10.Doris(non-registered)
Wow! I've been working my way backwards through your Portugal posts! Love all the information you have included as well as the great pictures! I'm going there in October but we probably will only spend a day or so -- so glad that you got to experience Lisbon even more!
9.Craig Sundby(non-registered)
I always learn so much from your posts Marsha. Definitely some interesting history there. Very enjoyable tour of Lisbon. Some great photos with a nice feeling of depth. Thanks for sharing.
8.Tricia Matheson(non-registered)
Great photos of a fine old city, but I especially loved your commentary. That they have decriminalized drugs, and that some benefits have ensued as a result is one item I found especially interesting. You have captured Lisbon's beauty.

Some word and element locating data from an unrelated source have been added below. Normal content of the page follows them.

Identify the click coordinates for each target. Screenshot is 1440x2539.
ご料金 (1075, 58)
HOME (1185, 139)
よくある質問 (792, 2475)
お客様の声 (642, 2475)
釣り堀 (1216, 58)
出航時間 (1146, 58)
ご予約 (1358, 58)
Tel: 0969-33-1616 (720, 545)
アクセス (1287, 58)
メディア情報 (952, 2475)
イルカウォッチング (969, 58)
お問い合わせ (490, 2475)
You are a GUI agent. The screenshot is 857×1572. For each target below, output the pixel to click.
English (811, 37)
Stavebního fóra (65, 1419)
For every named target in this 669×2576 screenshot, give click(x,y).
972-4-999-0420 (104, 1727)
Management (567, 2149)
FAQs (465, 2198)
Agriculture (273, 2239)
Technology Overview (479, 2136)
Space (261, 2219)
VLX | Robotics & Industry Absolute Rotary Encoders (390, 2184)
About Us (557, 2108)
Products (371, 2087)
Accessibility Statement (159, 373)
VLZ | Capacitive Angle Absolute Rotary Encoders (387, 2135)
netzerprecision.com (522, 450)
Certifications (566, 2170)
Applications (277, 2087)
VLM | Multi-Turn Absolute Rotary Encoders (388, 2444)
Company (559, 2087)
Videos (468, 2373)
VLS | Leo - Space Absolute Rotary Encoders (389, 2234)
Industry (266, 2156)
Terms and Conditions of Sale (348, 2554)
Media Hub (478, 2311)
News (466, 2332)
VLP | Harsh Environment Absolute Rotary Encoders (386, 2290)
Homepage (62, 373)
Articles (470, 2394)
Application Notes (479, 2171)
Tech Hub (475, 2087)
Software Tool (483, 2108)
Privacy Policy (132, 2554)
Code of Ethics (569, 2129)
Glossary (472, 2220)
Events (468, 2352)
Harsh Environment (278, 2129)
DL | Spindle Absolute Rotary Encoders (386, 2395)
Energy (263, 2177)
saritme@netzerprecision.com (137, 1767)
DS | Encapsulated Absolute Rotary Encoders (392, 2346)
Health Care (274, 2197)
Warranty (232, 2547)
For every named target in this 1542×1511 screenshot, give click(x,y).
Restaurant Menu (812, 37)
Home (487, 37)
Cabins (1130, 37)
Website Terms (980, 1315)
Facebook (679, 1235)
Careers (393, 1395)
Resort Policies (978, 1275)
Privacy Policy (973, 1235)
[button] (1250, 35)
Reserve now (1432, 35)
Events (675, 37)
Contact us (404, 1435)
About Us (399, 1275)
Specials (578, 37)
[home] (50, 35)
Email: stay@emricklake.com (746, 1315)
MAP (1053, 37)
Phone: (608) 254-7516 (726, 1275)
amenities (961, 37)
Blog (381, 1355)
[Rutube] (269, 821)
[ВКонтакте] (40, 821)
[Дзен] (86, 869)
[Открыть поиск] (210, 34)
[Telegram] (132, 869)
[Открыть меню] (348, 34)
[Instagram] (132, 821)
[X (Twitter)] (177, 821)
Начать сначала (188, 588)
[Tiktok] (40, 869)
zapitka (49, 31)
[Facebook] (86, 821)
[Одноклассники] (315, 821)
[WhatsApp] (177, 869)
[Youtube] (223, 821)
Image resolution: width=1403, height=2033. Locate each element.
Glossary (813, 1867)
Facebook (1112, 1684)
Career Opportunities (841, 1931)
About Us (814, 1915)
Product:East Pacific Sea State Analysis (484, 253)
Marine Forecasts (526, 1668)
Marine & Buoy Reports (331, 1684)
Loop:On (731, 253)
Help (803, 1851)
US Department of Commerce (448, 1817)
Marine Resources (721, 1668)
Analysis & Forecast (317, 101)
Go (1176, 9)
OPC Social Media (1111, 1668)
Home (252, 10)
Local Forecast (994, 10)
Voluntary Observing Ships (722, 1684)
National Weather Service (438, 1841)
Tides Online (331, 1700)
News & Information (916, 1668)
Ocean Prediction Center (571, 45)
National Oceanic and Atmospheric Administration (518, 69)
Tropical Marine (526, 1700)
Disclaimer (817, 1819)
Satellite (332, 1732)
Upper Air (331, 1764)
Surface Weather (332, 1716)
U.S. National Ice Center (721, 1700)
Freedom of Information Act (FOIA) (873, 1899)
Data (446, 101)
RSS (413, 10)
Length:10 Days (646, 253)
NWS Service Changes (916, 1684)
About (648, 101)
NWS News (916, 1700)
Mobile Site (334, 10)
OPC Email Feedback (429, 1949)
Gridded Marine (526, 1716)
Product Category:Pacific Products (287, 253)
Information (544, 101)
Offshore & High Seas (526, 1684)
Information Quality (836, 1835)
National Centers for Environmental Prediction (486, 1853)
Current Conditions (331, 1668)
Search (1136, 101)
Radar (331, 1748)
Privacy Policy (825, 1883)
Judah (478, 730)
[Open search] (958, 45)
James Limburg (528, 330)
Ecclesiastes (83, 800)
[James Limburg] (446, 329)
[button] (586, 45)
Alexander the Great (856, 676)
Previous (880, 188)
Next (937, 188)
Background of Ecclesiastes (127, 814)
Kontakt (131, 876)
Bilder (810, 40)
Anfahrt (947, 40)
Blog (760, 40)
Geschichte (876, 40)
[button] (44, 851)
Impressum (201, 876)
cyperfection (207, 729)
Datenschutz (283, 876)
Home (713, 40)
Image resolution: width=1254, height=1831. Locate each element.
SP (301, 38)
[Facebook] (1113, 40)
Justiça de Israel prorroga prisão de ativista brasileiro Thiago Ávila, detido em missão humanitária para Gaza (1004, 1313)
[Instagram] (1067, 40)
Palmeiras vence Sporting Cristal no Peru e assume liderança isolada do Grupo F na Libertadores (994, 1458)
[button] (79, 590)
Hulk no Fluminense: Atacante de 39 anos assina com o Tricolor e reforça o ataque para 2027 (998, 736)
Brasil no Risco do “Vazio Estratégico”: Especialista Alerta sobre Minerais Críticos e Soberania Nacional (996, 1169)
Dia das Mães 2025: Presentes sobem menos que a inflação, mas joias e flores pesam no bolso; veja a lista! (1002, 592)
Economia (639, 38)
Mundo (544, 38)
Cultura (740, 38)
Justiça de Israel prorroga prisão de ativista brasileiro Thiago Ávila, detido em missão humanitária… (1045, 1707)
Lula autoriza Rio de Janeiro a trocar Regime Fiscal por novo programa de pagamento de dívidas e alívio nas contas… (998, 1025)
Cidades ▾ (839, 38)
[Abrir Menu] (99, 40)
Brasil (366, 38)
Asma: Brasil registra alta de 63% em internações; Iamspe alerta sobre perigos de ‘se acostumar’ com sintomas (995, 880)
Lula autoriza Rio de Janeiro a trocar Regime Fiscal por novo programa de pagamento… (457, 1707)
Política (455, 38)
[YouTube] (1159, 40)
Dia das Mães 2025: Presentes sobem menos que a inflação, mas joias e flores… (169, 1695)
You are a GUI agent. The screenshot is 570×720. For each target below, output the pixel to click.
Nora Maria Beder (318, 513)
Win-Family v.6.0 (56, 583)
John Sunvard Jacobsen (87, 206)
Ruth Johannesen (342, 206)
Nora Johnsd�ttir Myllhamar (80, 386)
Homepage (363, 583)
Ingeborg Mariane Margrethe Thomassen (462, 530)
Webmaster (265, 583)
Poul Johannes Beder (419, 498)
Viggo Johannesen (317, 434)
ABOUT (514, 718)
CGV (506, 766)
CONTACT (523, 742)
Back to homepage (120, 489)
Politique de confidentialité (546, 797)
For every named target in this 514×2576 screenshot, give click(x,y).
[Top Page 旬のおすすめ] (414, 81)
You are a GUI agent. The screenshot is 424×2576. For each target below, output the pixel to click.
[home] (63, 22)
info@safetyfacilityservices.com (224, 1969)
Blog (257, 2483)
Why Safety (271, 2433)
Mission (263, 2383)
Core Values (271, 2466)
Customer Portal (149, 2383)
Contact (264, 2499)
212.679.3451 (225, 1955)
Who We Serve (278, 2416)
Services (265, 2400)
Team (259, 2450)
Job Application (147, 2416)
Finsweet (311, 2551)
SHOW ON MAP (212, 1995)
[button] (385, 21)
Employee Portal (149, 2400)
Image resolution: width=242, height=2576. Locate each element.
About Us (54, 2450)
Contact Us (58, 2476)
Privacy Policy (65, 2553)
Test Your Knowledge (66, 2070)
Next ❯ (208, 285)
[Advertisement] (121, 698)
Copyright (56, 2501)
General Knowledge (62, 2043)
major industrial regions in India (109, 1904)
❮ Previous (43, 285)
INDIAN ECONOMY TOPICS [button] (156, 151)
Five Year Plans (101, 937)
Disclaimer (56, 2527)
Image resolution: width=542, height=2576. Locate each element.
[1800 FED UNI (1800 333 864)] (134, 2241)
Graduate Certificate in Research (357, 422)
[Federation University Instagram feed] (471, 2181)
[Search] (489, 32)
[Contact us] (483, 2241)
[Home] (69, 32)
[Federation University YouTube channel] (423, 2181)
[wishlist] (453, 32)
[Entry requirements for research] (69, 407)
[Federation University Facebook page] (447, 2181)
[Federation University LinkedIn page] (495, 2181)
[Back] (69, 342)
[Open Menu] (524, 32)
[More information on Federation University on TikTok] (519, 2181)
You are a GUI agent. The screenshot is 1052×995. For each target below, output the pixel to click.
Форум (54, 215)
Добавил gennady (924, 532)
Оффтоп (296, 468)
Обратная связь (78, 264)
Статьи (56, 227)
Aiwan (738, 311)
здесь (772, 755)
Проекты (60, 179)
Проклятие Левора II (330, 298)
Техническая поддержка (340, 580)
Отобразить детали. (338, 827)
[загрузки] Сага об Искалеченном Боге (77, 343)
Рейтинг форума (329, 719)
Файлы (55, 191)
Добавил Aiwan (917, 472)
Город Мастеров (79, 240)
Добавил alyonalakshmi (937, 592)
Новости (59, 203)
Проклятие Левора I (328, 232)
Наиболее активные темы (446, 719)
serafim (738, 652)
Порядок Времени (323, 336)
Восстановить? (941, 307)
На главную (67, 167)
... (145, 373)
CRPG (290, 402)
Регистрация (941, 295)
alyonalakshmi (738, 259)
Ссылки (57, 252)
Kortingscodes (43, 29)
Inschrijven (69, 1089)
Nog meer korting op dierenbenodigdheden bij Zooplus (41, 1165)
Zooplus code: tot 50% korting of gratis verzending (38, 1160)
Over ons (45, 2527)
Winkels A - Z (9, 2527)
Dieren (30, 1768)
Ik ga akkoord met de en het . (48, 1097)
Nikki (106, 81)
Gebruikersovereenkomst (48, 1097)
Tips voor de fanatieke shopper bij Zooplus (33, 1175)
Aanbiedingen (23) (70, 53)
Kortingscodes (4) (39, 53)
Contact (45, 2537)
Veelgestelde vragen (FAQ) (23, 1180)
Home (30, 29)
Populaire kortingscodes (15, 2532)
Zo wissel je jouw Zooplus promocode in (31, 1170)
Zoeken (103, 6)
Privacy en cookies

7.Mary Ellen(non-registered)
Hi Marsha, Lovely to see your images of beautiful Lisbon. Your colour choices are yummy. It looks like amazing renovations have happened since I was last in Lisbon in 1990 - 25 years ago! Then, Lisbon - even the main square - felt more like the Old Havana we visited last year with lots of gentle pastel colours holding tight to the beautiful architecture they adorned.
6.Wendy(non-registered)
Great pictures, Marsha. The one of Liberty Avenue with the reflection in the water is beautiful. I also really liked the panoramic pictures of Lisbon that you took after a ride in the lift.